Thanks for the integration test cases.

I agree that it may happen theoretically. Did you ever see the panic in production or your test environment with the official etcd releases? I believe not. So overall minor issues to me.

The change to server/etcdserver/server.go is straightforward and safe, please also add test cases TestConcurrentMoveLeader and TestConcurrentRemoveMember into this PR. You can use the gofailpoint to trigger the sleep failpoint.
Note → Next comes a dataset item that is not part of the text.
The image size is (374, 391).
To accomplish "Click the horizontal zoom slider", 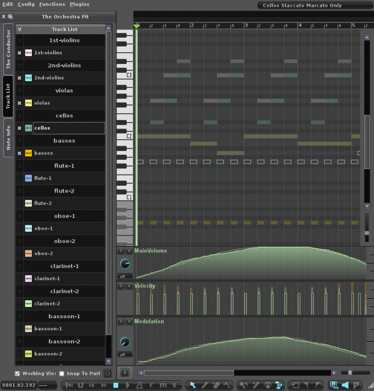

See an example below

etcd/tests/integration/v3_lease_test.go

Line 1086 in 59cfd7a

require.NoError(t, gofail.Enable(fpName, `sleep("3s")`))

For the change to server/etcdserver/api/v3rpc/interceptor.go, I prefer to keep it unchanged,

It changes the behaviour/protocal between etcdserver and client.
Also it makes more sense to return an error something "member not found" instead of ErrGRPCNotSupportedForLearner if it's removed in-between;
When the local member is removed from the cluster, it will eventually stop automatically. A panic right before stopping might not be too serious.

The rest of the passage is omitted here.